By Benjamin M. McFarland
The Mine Safety and Health Administration (MSHA) has long taken the position that “Inspectors must inspect equipment for safety defects which is parked at ready lines or similar areas unless such equipment is tagged or marked out of service.”See MSHA’s Handbook for Metal and Non-metal Mines, April 2013 [emphasis added]. MSHA’s Handbook generally defines a “ready line” as “areas where mobile or similar equipment is parked and ready for immediate use.”
While many mines do have designated areas where mobile equipment that is available for use is parked, this does not necessarily mean that the equipment has been pre-shifted. Because the regulations require an operator to pre-shift mobile equipment prior to placing it into operation on any particular shift, such equipment is not technically ready for “immediate use” until it has been properly examined for defects.
MSHA often takes the position that, unless mobile equipment has been tagged as out of service, the equipment is ready for immediate use and is, therefore, free game for inspection regardless of whether it has been pre-shifted. This has resulted in violations being issued on mobile equipment that has neither been pre-shifted nor operated on a particular shift. Predictably, operators have taken issue with these citations, and, in at least two cases, courts have found that MSHA is overstepping its bounds and that an operator has the right to pre-shift the equipment before the violation can be issued.
For example, Judge Koutras recently vacated a citation because it was issued without affording the operator the opportunity to pre-shift the mobile equipment at issue. See Loudon Quarries, Div. of Chantilly Crushed Stone, Inc., 34 FMSHRC 643 (March 14, 2012, ALJ Koutras). The citation involved a front-end loader and alleged a violation of 30 C.F.R. § 56.14100(b) because the brake lights on the machine were not functioning. To support the violation, the inspector alleged that the “loader was on the ready line to be used when needed,” and that a company employee had “checked” the loader prior to the inspection and failed to note the defective brake lights.
The company employee who “checked” the loader prior to the MSHA inspection did so at the direction of his supervisor because his supervisor wanted him to start the loader to “warm it up” for the inspector.
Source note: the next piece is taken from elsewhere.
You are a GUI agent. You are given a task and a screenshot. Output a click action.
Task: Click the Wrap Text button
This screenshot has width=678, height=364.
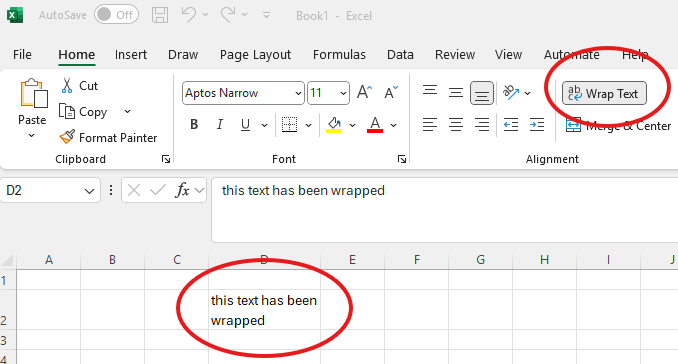click(604, 93)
While the employee briefly inspected the loader and found no defects, the employee did not conduct a pre-shift examination because he had no intention of operating the loader on that shift. While the operator did not dispute that the loader was parked in an area where equipment can be taken for use — MSHA’s so-called ready line — the operator also noted that none of the equipment in this area is ready for “immediate use” until it is properly pre-shifted.
In vacating the citation, Judge Koutras noted that “[r]egardless of the characterization of the area [where the loader was parked] as a ‘ready line’…[the inspector] conceded that any parked equipment had to be pre-shifted before it was moved and placed into service… On the facts of this case, I conclude and find that the inspector’s preemptive and premature issuance of the violation in absence of any evidence that a full regular pre-shift examination was performed …did not afford the respondent with a reasonable opportunity” to discover and repair the defect. Accordingly, Judge Koutras vacated the citation.
Similarly, in Wake Stone Corp., 33 FMSHRC 1205 (May 6, 2001), Judge Gill vacated two citations which alleged a violation of 30 C.F.R. § 56.14132(a) because the service horns on an excavator and a bull-dozer were not functioning properly. Neither the excavator nor the bull-dozer had been in operation during the course of the relevant shift, and when the inspector sought to inspect the equipment, the operator insisted that the vehicles be taken through their pre-shift examination as required under 30 C.F.R. § 56.14100. When the vehicles were taken through the pre-shift examination, the operator discovered the malfunctioning horns, noted the defects in its pre-shift examination report, and tagged the vehicles as non-operational. Despite this action by the operator, the inspector subsequently inspected the dozer and excavator and issued the violations.
In vacating the citations, Judge Gill noted that §§ 56.14132(a) and 56.14100 complement each other and should be viewed and interpreted in conjunction with one another. Judge Gill opined that because § 56.14100 requires that an operator examine equipment for defects prior to putting such equipment in service, and the equipment at issue had not been put in service during the relevant shift, the operator should have been afforded an opportunity to examine the equipment prior to the issuance of any citation. Because the operator had not been afforded that opportunity, Judge Gill vacated the citations. Following this decision, the Secretary submitted a petition for discretionary review, and according to the Commission’s website, the decision in Wake Stone is still under review.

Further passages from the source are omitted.